Domestic petrol prices, which had hit record levels for 16 consecutive days in May, have been on the reverse trend for the last 13 days, including Monday, but the relief for consumers has been slow in coming.

The pace of decline has been less than half the rate of surge.

Percentage-wise, since May 30, when prices started to take a downturn, petrol prices have slipped 2.35 per cent in Delhi, compared to the 5.5 per cent in the previous 16 days.

In absolute terms, prices have gone down by Rs 1.85 a litre since May 30, compared to the increase of Rs 3.8 per litre in the during May 14-29. On Monday, fuel was sold at Rs 76.58 per litre in the national capital, down 20 paise from Sunday’s level, the IndianOil Corp’s website showed.

In Mumbai, where petrol prices were the highest in the country last month, the decline has been much slow at Rs 1.23 per litre so far, against the rise of Rs 3.76 a litre during May 14-29.
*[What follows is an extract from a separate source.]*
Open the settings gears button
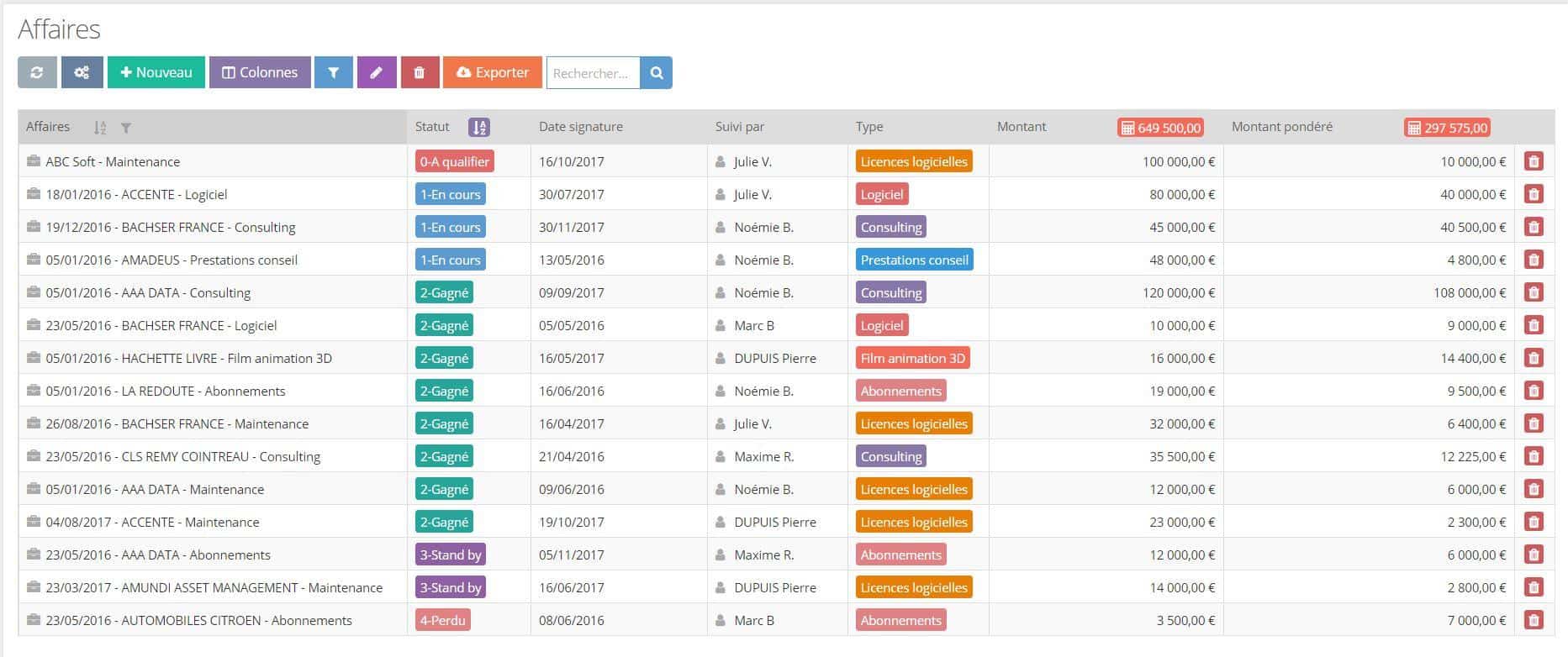Viewport: 1568px width, 657px height. [x=82, y=73]
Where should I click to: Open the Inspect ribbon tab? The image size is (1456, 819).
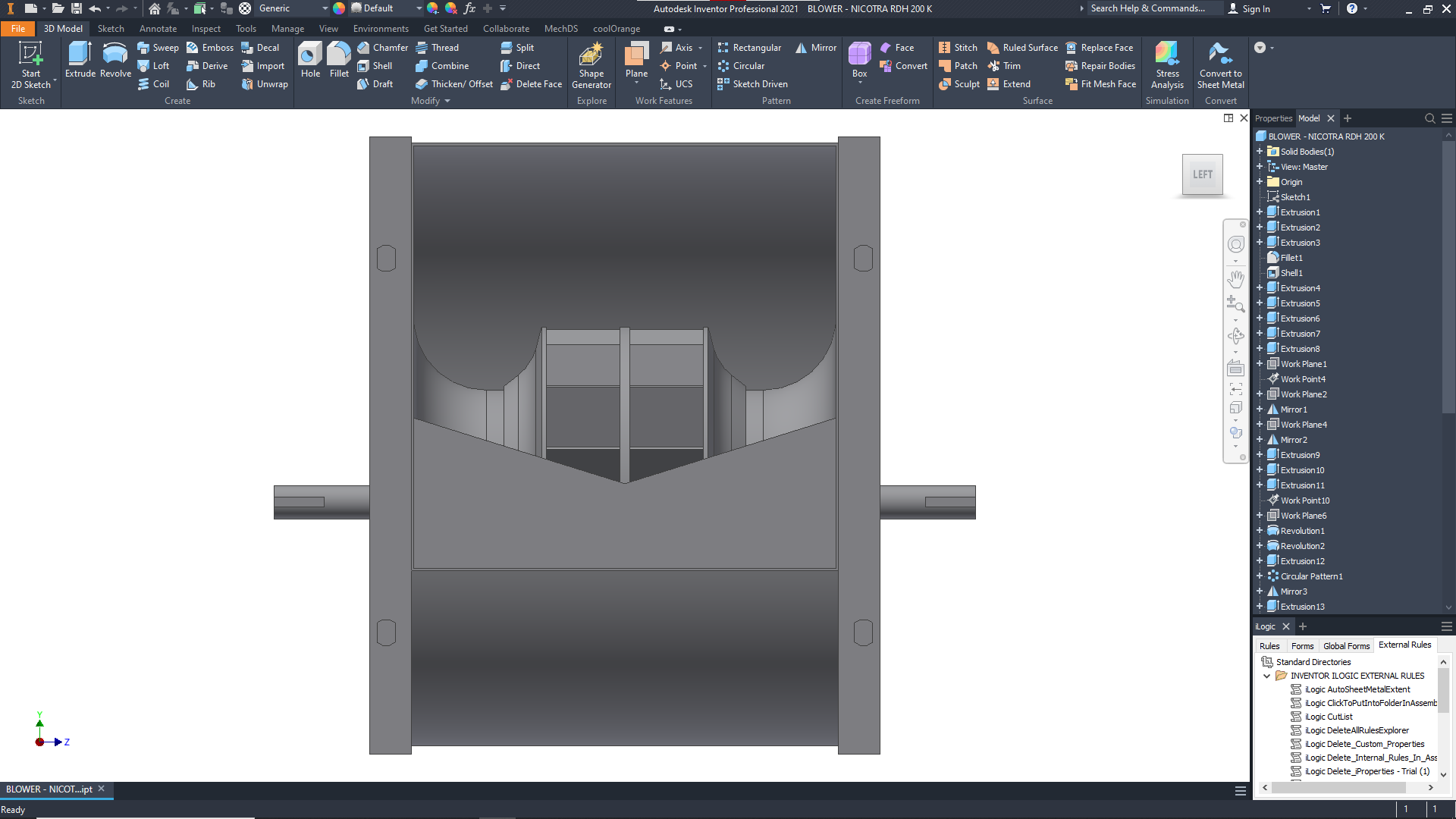pos(206,29)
On Monday, petrol price in Mumbai was Rs 84.41 per litre against Rs 84.61 on Sunday. Similarly, in Kolkata and Chennai, the fuel was sold at Rs 79.25 and Rs 79.48 respectively.

In Kolkata and Chennai too, the decline has been Rs 1.81 and Rs 1.65 per litre in the last 13 days, around 50 per cent of the previous rate of increase.

In tandem with petrol prices, diesel too has seen a decline, but of only around 2 per cent in all the major cities including Delhi, compared to over 5 per cent rise in the previous fortnight.

Petrol station
Petrol station, flickr

Both in Delhi and Kolkata, diesel prices in the last 13 days have declined by Rs 1.36, and in Mumbai and Kolkata, the fall was of Rs 1.44 and Rs 1.45 per litre respectively.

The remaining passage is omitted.